L’allergie fiscale fait partie depuis toujours de notre culture nationale. Elle s’est développée dans les derniers siècles de la monarchie, en raison des demandes toujours plus pressantes des rois de France qui réclamaient davantage d’impôts pour financer leurs guerres, leurs grands travaux et leur train de maison. Cette pression allait faire naître mécontentement, colère, puis la Révolution.

 « La contribution commune aux charges de la Nation doit être également répartie entre tous les citoyens, en raison de leurs facultés », tel est le principe universel, édicté par la Déclaration des Droits de l’Homme et la Constitution, à partir duquel devaient être construits les systèmes fiscaux de l’époque moderne.

 Pendant plus d’un siècle, allait subsister un système qui faisait reposer l’impôt sur des réalités connues et facilement contrôlables : la propriété immobilière (foncier), l’individu et l’habitation (mobilier), l’activité (patente) et les signes extérieurs de richesse (contribution des portes et fenêtres).  

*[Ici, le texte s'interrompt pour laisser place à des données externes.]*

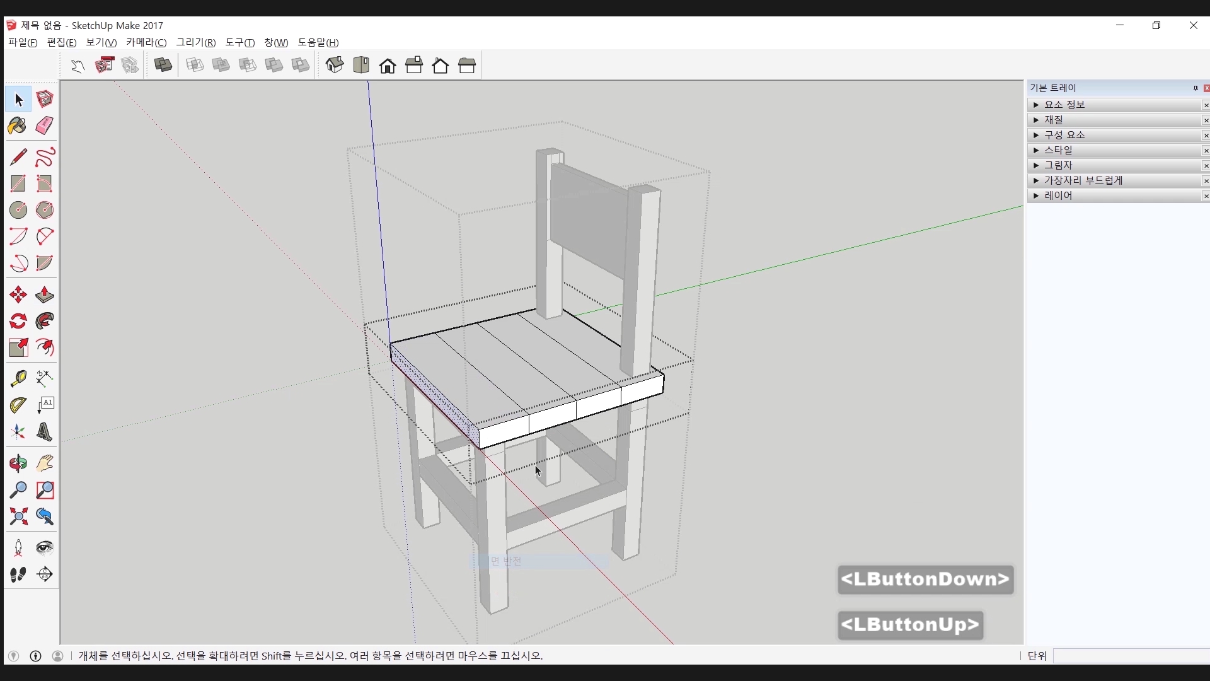Click the geo-location status bar icon
Image resolution: width=1210 pixels, height=681 pixels.
click(13, 656)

Ce système fondé sur des bases indiciaires ne devait pas résister à l’évolution du monde et en particulier au développement de l’industrie et de l’urbanisation. C’est au début du XXème siècle que se développe l’idée selon laquelle la contribution par l’impôt doit tenir compte des revenus de chacun. La conséquence fut, à la veille de la guerre de 1914-18, la création par Joseph Caillaux de l’impôt sur le revenu. 

 Deux catégories d’impôts

  Au lendemain de l’autre guerre, celle de 1939-45, devait se situer l’acte de naissance de notre système fiscal actuel reposant sur deux piliers : un impôt progressif sur l’ensemble des revenus et une taxation sur les dépenses à travers la valeur ajoutée. 

En fait, l’équilibre recherché entre ces deux catégories d’impôts ne put jamais être obtenu.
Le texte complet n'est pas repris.